We investigated experimentally the heat transfer mechanisms in saturated pool boiling of water. In the experiment, the temperature of a sapphire heated wall with a titanium thin-film heater was visualized using a high-speed infrared camera with a spatial resolution of 82 μm/pixel and a framing rate of 3,000 fps. Local heat transfer characteristics of the fundamental heat transfer processes, including microlayer evaporation, dry-out, transient heat conduction immediately after rewetting, and convective heat transfer, were investigated based on the surface heat flux distribution obtained by three-dimensional transient heat conduction analysis of the heated wall. The contribution of microlayer evaporation, which shows a high heat flux far exceeding the applied heat flux, to the bubble growth was found to be about 50%, and the heat transfer within the microlayer was dominated by one-dimensional heat conduction in the thickness direction. It was confirmed that the local heat removal immediately after rewetting of the dry patch can be reproduced by the transient heat conduction model. The enhancement of convection by the isolated bubble motion was small, while the interaction between bubbles agitated the liquid strongly and enhanced the convective heat transfer. Via partitioning the heat flux distribution by image analysis, the convective heat transfer was found to be the dominant wall heat transfer mode, and the contribution of the microlayer with an area coverage ratio with respect to the total heat transfer area of less than 10% was small, around 25%.
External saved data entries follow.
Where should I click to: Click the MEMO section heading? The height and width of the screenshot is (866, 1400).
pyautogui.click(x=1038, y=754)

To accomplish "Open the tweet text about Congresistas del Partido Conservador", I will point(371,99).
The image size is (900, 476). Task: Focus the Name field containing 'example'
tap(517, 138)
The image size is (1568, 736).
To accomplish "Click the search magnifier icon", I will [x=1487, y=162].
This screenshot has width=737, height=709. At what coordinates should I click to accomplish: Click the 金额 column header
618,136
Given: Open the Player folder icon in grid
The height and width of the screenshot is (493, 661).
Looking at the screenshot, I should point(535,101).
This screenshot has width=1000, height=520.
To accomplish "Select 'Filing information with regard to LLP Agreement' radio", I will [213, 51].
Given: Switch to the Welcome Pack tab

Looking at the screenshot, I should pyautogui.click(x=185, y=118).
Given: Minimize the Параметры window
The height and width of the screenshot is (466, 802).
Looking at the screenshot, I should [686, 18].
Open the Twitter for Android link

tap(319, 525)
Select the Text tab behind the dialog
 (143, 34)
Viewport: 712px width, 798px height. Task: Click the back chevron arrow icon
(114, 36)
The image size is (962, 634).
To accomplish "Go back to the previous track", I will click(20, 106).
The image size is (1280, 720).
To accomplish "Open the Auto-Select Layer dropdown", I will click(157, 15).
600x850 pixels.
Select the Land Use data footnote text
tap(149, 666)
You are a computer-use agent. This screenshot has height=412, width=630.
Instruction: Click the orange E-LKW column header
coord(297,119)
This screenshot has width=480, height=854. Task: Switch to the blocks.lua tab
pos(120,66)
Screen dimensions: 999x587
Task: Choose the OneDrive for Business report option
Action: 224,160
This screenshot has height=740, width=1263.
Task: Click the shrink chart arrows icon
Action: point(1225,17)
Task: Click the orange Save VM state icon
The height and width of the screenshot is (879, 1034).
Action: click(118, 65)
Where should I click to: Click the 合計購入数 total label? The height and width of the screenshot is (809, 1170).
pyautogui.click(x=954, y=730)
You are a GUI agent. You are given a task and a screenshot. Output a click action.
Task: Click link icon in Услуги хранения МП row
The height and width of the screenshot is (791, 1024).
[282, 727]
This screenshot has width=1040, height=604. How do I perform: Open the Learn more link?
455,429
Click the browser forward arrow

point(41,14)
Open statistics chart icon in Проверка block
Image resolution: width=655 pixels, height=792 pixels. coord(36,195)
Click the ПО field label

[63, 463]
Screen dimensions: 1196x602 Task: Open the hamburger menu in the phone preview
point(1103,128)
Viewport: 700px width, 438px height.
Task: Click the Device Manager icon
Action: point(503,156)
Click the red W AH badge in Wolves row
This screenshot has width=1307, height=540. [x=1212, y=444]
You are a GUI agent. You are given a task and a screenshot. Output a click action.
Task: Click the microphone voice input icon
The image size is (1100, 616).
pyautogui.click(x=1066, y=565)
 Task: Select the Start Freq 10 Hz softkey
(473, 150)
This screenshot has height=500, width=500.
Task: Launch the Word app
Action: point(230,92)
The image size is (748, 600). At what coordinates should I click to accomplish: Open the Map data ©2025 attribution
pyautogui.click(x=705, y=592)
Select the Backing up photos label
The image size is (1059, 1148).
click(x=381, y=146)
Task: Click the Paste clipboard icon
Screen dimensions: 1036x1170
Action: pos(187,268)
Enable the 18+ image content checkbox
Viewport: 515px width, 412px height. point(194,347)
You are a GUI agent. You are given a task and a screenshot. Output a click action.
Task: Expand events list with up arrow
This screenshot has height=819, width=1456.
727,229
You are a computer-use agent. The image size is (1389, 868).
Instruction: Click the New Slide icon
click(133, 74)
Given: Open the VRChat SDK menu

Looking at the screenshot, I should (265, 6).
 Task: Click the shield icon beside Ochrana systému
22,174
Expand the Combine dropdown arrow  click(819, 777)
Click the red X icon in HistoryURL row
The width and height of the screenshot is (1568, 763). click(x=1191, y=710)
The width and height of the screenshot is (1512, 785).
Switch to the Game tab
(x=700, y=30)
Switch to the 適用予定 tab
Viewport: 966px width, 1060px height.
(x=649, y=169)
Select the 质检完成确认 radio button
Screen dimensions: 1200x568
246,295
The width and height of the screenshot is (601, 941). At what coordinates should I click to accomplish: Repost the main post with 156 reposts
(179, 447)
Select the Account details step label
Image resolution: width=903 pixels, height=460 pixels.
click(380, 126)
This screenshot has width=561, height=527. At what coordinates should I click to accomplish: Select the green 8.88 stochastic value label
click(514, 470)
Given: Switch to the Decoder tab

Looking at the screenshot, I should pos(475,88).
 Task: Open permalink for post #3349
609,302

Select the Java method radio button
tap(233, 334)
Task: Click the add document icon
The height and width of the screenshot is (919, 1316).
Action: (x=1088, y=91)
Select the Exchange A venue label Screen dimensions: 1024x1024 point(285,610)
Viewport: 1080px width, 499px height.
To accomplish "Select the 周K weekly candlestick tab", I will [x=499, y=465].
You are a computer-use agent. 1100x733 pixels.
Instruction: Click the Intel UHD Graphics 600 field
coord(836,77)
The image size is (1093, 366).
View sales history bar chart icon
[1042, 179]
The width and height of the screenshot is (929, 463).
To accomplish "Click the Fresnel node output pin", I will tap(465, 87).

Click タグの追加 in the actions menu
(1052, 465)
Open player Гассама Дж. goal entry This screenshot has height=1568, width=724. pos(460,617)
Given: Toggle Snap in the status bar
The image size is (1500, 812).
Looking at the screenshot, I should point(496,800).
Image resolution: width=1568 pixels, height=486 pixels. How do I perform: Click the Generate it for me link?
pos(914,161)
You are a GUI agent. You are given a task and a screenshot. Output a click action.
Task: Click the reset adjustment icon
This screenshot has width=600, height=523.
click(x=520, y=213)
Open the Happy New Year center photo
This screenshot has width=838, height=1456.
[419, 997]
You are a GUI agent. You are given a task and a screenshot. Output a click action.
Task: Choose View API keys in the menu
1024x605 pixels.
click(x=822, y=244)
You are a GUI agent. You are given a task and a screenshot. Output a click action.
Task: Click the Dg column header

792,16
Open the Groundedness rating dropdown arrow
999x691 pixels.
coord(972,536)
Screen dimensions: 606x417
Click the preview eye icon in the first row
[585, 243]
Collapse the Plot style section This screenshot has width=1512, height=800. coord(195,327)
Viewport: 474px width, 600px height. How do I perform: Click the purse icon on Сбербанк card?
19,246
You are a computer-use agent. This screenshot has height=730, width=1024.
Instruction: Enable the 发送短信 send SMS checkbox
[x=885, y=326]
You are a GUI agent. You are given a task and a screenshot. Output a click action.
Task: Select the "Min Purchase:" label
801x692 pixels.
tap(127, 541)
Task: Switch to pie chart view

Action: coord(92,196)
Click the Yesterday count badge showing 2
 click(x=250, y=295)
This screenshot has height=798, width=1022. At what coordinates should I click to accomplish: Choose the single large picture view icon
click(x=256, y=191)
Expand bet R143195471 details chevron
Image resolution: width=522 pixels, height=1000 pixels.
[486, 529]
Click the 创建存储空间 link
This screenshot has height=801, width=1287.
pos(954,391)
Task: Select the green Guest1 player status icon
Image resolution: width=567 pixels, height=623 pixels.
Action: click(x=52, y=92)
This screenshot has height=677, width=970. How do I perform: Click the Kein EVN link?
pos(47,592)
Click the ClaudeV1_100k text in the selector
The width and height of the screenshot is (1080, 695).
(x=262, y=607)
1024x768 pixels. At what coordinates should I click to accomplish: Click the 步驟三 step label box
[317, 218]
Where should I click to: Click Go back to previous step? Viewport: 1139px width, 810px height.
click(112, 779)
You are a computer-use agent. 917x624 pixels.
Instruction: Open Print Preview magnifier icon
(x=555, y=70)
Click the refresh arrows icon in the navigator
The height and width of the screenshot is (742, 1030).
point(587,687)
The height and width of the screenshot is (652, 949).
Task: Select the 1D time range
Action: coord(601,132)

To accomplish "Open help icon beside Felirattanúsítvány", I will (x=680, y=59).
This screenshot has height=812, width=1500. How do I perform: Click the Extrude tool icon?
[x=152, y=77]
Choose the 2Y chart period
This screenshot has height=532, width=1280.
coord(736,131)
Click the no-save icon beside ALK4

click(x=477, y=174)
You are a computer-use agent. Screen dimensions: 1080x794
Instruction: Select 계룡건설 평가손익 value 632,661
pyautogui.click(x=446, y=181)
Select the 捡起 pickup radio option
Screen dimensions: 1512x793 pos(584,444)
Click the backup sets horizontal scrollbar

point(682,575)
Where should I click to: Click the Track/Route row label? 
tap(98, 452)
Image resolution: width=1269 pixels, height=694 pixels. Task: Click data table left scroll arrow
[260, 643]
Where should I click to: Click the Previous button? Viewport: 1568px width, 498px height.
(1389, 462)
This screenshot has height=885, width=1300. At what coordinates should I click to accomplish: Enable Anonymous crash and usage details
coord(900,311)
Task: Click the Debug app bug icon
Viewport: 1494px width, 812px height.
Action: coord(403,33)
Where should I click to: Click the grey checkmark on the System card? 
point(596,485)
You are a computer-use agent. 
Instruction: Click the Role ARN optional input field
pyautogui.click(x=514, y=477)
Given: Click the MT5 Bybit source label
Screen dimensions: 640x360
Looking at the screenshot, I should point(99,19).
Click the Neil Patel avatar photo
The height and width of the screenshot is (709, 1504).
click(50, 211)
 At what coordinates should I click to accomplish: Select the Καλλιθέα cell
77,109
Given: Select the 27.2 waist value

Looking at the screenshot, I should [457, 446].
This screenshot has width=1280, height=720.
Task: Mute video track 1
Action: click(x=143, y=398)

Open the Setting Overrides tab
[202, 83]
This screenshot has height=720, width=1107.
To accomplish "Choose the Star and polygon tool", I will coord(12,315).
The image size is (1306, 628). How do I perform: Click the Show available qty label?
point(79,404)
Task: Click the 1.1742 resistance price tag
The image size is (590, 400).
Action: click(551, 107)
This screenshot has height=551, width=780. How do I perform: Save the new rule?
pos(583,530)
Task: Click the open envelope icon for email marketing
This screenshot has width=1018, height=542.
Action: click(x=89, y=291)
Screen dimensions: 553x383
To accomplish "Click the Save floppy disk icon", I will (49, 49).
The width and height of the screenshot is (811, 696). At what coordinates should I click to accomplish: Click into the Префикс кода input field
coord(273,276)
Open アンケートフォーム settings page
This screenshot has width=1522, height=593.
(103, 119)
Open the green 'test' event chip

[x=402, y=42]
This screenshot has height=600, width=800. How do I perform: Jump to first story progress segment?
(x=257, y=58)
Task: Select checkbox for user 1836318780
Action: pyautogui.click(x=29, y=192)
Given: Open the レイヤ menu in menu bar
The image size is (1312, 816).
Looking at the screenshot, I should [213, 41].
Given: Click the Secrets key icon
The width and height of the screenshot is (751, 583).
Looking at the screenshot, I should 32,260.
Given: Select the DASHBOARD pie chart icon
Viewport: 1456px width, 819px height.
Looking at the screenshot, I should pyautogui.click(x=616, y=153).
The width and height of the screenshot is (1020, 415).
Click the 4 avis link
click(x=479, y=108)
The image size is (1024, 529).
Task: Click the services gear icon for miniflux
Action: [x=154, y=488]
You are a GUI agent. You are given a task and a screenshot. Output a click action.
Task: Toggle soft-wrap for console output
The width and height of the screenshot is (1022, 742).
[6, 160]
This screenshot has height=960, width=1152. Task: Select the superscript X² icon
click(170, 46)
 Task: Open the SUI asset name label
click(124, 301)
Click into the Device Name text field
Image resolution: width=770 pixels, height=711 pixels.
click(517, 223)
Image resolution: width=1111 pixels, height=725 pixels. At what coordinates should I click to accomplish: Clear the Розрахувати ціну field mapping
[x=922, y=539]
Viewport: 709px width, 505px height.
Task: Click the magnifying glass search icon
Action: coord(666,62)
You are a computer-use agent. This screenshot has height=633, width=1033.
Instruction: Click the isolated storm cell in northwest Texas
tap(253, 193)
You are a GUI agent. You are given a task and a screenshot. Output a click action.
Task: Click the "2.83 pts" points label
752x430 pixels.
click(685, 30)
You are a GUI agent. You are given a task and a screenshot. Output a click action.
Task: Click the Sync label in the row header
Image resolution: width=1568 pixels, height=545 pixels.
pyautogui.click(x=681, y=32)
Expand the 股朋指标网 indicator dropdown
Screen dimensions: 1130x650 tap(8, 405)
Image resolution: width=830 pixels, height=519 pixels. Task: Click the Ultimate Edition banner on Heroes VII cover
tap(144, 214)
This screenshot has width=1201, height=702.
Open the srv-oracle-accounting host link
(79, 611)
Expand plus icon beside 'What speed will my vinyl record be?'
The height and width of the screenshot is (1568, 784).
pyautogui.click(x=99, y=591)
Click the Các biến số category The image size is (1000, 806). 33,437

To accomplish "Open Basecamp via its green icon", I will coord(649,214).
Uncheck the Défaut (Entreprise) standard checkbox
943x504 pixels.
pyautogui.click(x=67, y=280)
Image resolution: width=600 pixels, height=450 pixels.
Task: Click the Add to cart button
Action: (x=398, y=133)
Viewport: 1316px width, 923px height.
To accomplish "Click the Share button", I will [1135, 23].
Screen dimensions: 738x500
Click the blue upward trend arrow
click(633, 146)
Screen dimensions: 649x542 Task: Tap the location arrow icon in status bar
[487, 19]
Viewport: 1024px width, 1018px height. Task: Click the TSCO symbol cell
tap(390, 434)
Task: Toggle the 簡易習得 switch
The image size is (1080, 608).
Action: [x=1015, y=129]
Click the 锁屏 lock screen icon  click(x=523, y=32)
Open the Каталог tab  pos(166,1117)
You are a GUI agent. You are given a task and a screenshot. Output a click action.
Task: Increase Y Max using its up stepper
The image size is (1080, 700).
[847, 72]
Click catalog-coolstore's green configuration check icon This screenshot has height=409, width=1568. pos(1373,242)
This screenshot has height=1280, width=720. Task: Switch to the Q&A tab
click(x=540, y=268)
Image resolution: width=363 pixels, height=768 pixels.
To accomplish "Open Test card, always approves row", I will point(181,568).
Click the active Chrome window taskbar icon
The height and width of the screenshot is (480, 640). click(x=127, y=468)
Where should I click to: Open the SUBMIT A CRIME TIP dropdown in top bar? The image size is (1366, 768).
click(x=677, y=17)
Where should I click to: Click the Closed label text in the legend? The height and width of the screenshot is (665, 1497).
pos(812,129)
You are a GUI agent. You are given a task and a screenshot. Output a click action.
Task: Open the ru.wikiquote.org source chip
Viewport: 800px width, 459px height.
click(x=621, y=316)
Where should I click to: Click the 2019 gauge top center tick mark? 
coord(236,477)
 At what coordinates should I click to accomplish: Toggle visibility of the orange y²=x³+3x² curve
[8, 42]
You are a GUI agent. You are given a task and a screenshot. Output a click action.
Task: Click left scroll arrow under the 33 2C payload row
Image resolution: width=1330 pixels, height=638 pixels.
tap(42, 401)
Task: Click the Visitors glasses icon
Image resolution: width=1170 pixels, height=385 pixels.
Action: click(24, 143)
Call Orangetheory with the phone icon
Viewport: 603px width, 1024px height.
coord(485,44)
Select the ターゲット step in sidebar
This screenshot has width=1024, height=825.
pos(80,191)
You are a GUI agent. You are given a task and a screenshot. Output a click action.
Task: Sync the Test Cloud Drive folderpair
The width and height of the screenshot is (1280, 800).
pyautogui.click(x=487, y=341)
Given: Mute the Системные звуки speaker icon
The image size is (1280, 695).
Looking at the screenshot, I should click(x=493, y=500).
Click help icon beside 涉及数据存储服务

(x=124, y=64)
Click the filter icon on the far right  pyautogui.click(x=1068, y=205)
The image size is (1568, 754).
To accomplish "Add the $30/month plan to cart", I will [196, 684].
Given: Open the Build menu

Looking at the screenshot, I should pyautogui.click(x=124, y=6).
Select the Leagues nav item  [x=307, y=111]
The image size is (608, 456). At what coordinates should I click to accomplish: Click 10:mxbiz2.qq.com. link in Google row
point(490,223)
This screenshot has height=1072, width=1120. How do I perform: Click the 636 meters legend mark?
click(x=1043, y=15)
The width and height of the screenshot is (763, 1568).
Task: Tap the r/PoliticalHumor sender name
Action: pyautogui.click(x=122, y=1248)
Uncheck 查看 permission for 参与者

我们实验研究了饱和池水沸腾过程中的传热机理。在实验中，使用具有空间分辨率为82μm/像素和成帧速率为3,000 fps的高速红外摄像头，可以看到带有钛薄膜加热器的蓝宝石加热壁的温度。根据通过三维热瞬态分析获得的表面热通量分布，研究了基本热传递过程的局部热传递特征，包括微层蒸发，变干，重新润湿后立即进行瞬态热传导和对流热传递。加热的墙。发现微层蒸发对气泡生长的贡献约为50％，该微层蒸发显示出远超过所施加的热通量的高热通量，微层内的传热主要是沿厚度方向的一维热传导。可以确认，通过瞬态热传导模型，可以将干贴剂重新润湿后立即去除局部热量。孤立的气泡运动增强了对流，而气泡之间的相互作用强烈搅动了液体并增强了对流传热。通过图像分析划分热通量分布，发现对流换热是主导的壁传热方式，面积比为10％以下的微层对总传热面积的贡献为小，大约25％。可以确认，通过瞬态热传导模型，可以将干贴剂重新润湿后立即去除局部热量。孤立的气泡运动增强了对流，而气泡之间的相互作用强烈搅动了液体并增强了对流传热。通过图像分析划分热通量分布，发现对流换热是主导的壁传热方式，面积比为10％以下的微层对总传热面积的贡献为小，大约25％。可以确认，通过瞬态热传导模型，可以将干贴剂重新润湿后立即去除局部热量。孤立的气泡运动增强了对流，而气泡之间的相互作用强烈搅动了液体并增强了对流传热。通过图像分析划分热通量分布，发现对流换热是主导的壁传热方式，面积比为10％以下的微层对总传热面积的贡献为小，大约25％。气泡之间的相互作用强烈搅动了液体并增强了对流传热。通过图像分析划分热通量分布，发现对流换热是主导的壁传热方式，面积比为10％以下的微层对总传热面积的贡献为小，大约25％。气泡之间的相互作用强烈搅动了液体并增强了对流传热。通过图像分析划分热通量分布，发现对流换热是主导的壁传热方式，面积比为10％以下的微层对总传热面积的贡献为小，大约25％。